Para Lisboa (1997) se a natureza que até então mostrava-se um espetáculo a ser vislumbrado,
trazendo até mesmo uma elevação espiritual, traz um intenso envolvimento com o viajante, que
ameaça esta visão paradisíaca, à medida que este homem que se perde na mata e encontra
inimigos que o espreitam, dentre animais malignos ou monstruosos. “Ora tornando uma
encantadora paisagem de palmeirais num sítio perigoso por ser o habitat da gigantesca sucuriú”.
(LISBOA, 1997, p. 107)
Para Costa (2001) a ideia de uma natureza exuberante, seus frutos exóticos, animais
interessantes, o clima agradável, e seus habitantes como bons e inocentes selvagens, irão mudar
de forma à medida que o novo continente mostra uma nova face.
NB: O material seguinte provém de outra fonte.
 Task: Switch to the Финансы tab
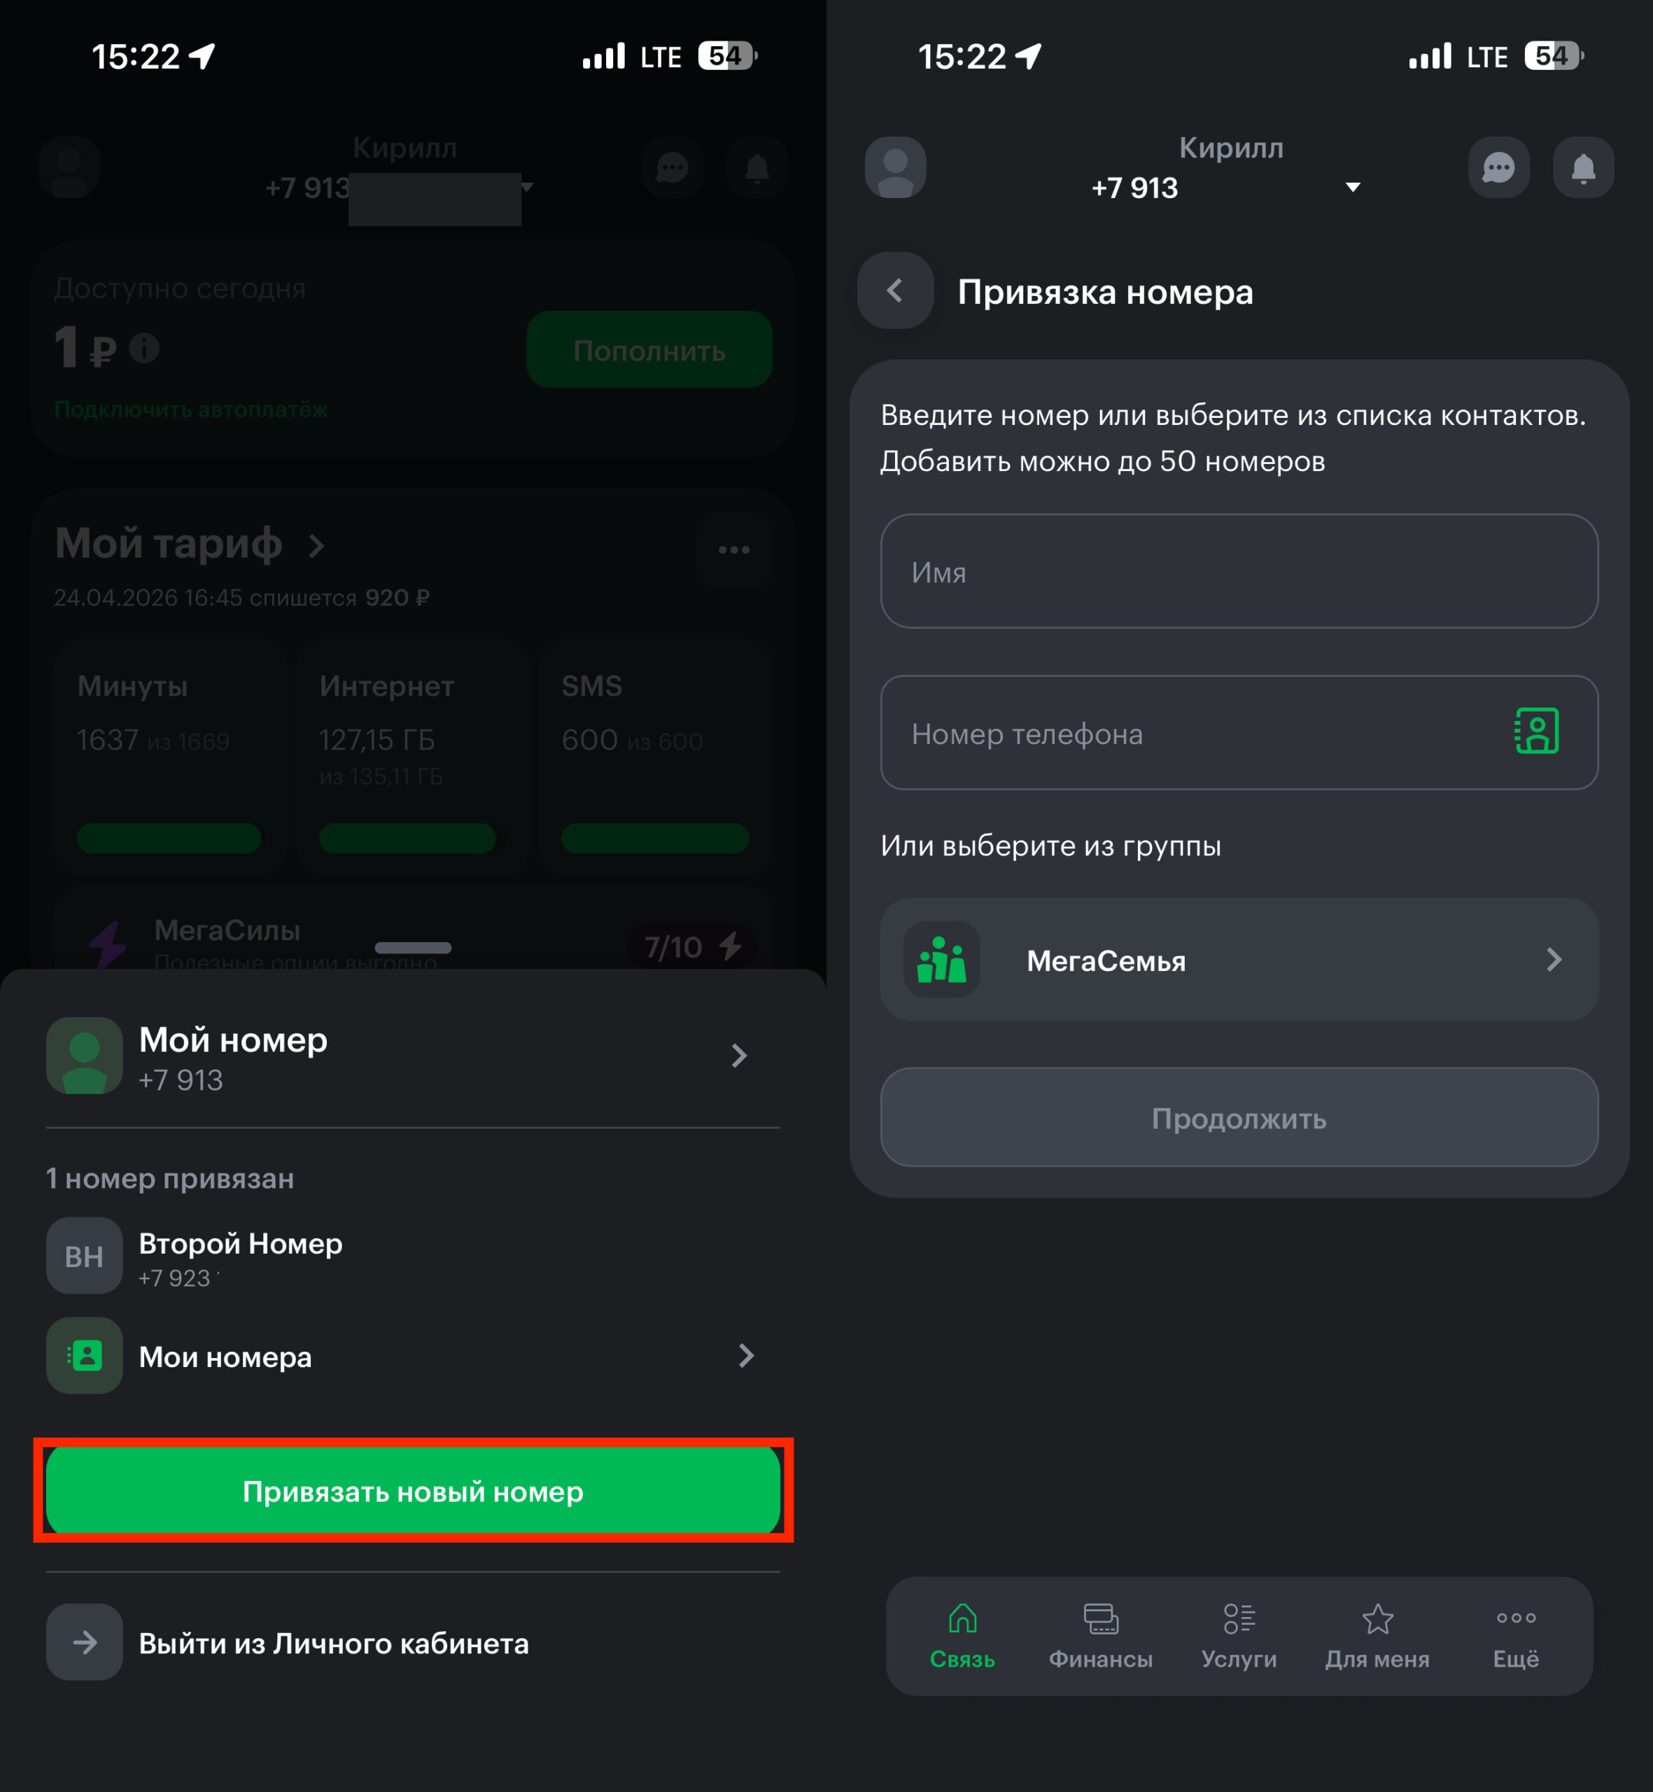click(1100, 1635)
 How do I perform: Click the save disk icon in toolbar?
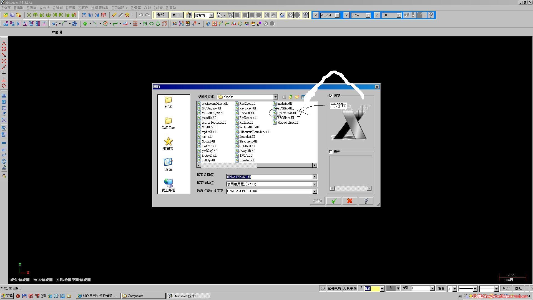point(12,15)
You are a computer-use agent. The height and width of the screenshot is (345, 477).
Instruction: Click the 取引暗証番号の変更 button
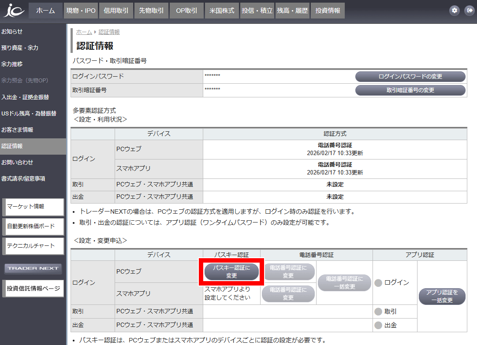[410, 90]
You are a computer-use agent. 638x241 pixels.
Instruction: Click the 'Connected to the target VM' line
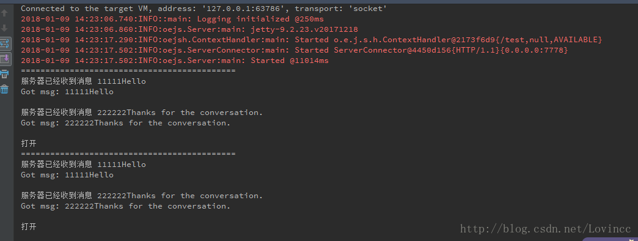[204, 9]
A atitude de edenizar a
América foi diminuindo a partir do contato com plantas venenosas, ventos fortes, animais
perigosos. E é importante esclarecer que não existe uma sequência destes acontecimentos, o
importante é compreendermos que a visão edênica existiu mas que ela não foi exclusiva.
No caso da visão portuguesa, que não foi o foco desta pesquisa, mas que seria
interessante deixar claro a relação entre ambas as visões, para Oliveira (2012) a colonização no
Brasil além de toda a dominação política, econômica e cultural, existiu com o intuito iluminista
de se catalogar e estudar a sua natureza, mas embora inseridos nessa visão científica e
racionalista, acabaram mantendo resquícios desta visão edênica ou maravilhosa mais voltada
no sentido de curiosidade em relação ao desconhecido.
Há registros como por exemplo da carta de Pero Vaz de Caminha a respeito de uma
terra de bons ares, agradável clima, natureza, frutos e um lugar exótico, que muito se assemelha
à visão paradisíaca, que nesse caso específico, procura também tratar aspectos mais descritivos
da natureza. Entretanto, tanto os lusitanos quando os castelhanos em seus relatos representam
o universo no qual os mesmos estavam inseridos.
O objetivo desta discussão portanto foi mostrar este universo, de que forma o
contexto histórico-cultural do viajante europeu influencia no momento em que ele se depara
com o “outro”, realizando uma espécie de olhar para um espelho, pois ao dirigir o seu olhar
para o desconhecido, acabou por preenchê-lo de elementos próprios de sua cultura.